The more recent event was in February 2011, the statement said. "We continue to follow the circumstances involving Mr. Thompson in the media and will take any such action with respect to his contributions as may later prove appropriate," the statement said. Christensen and campaign officials did not respond to requests for further comment.
The U.S. attorney's office has declined to comment on the investigation, but people familiar with the probe believe Thompson is suspected of using straw donors to evade contribution limits. The Washington Post has reported that the Gray campaign received money-order contributions from people who say they did not donate to the campaign.
Thompson, a 57-year-old native of Jamaica, has also been active in national politics. Federal campaign finance records list $204,900 in contributions by Thompson to candidates, parties and political action committees between 1997 and 2011.

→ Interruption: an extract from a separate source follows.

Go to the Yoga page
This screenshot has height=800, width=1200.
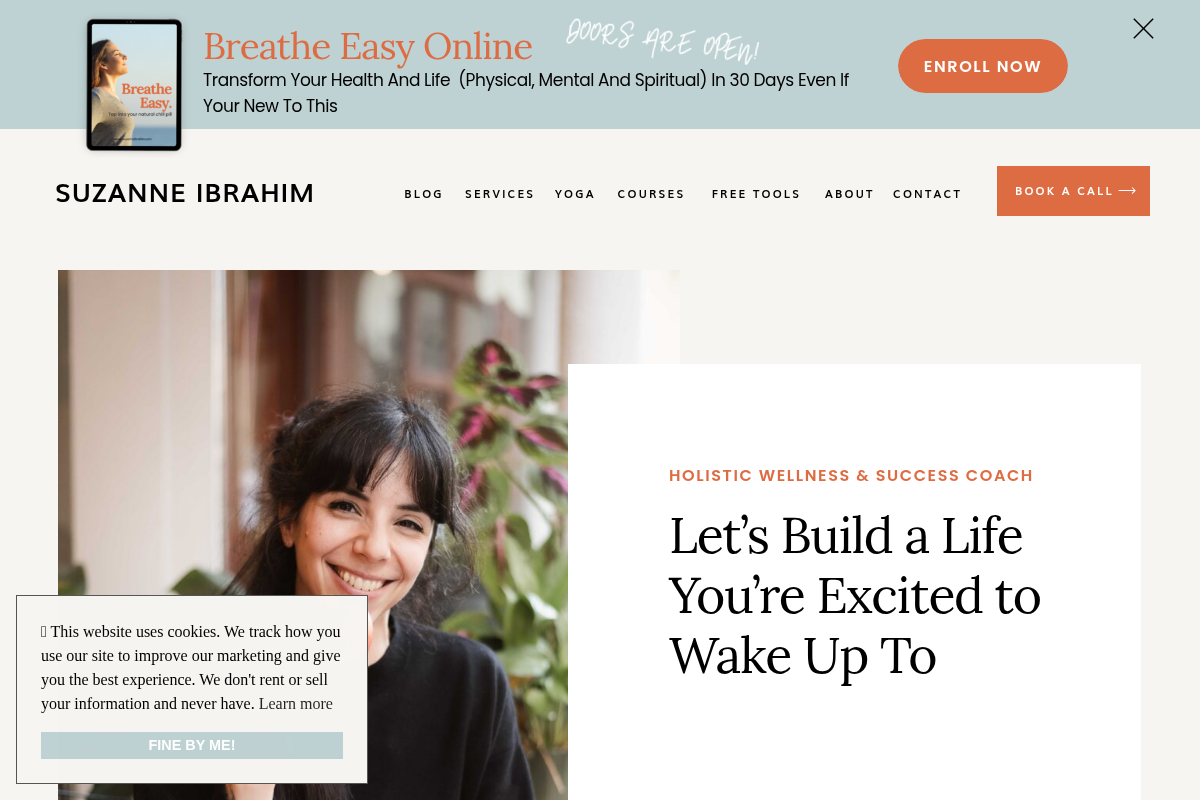pyautogui.click(x=575, y=194)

Last May, Thompson made the maximum individual contribution to President Barack Obama's re-election effort, in the form of a $10,000 contribution to the Obama victory fund. Of that, $2,500 went to Obama's primary campaign and $2,500 to his general election bid - the maximum allowed. The remaining $5,000 went to the Democratic National Committee.
Thompson's only other contributions this election cycle are $2,300 to Christensen and $500 to Virginia Senate candidate Tim Kaine.

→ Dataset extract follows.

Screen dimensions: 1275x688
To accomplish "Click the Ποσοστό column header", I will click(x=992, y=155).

Thompson is the owner of D.C. Chartered Health Plan, which has a $322 million contract - the largest single contract in district government - to manage health care for Medicaid recipients.

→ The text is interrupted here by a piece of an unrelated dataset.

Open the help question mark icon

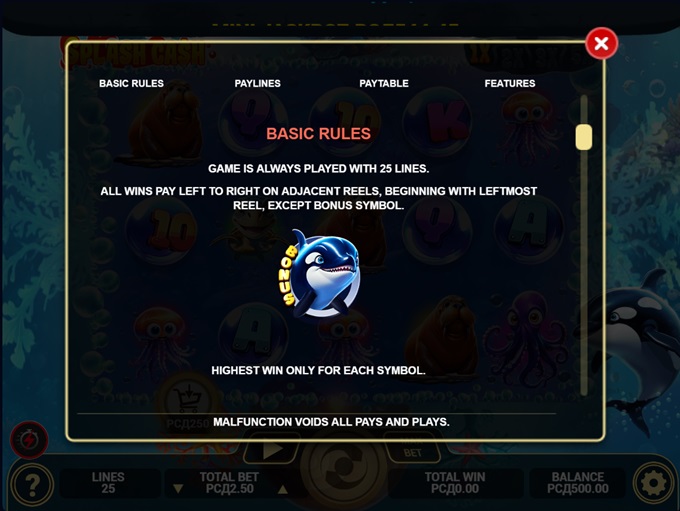33,484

His accounting firm - Thompson, Cobb, Bazilio and Associates - has 189 contracts with the federal government, worth $17.1 million. The company has done some business in the Virgin Islands, auditing grant funds awarded by the U.S. Department of Education and the Federal Highway Administration. TCBA recently advertised for an accounting position based in Saint Thomas, Virgin Islands.
The contributors to Christensen include Thompson's partners and employees at TCBA, people who've done consulting work for the firm and their spouses and relatives. Among them: Stanley Straughter, chairman of Philadelphia Mayor Michael Nutter's Commission on African and Caribbean Immigrant Affairs, and his wife, Rena Straughter.
In a brief telephone interview, Stanley Straughter, a former TCBA consultant, declined to discuss the reasons for his or Thompson's contributions to Christensen.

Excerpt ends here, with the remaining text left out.